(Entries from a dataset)
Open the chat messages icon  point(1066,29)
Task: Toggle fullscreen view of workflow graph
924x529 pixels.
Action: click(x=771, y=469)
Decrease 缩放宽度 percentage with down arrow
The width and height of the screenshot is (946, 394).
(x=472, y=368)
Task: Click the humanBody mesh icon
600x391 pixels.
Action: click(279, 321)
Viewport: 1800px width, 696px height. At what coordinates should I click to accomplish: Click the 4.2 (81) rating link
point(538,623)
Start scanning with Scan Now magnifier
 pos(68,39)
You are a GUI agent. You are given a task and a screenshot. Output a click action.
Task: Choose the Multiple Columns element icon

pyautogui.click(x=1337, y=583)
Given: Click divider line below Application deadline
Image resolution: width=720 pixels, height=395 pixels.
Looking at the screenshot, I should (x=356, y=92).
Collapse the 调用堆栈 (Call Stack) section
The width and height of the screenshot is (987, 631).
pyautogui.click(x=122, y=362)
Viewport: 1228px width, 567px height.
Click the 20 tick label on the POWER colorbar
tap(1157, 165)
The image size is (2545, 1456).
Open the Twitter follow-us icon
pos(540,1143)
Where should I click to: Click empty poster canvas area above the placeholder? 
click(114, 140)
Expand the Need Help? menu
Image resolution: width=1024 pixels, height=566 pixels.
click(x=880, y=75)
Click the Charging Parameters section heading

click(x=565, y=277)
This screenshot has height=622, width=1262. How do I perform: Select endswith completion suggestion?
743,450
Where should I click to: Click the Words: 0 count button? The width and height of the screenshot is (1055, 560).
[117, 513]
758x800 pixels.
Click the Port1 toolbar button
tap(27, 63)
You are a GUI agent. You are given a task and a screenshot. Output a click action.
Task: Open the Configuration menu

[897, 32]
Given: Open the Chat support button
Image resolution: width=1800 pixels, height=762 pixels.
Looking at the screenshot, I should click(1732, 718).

→ What is needed:
Reproduce the lines of the listing above verbatim, beginning with the line containing "The image size is (2545, 1456)." and continuing through the line containing "pos(540,1143)".

→ Task output:
The image size is (2545, 1456).
Open the Twitter follow-us icon
pos(540,1143)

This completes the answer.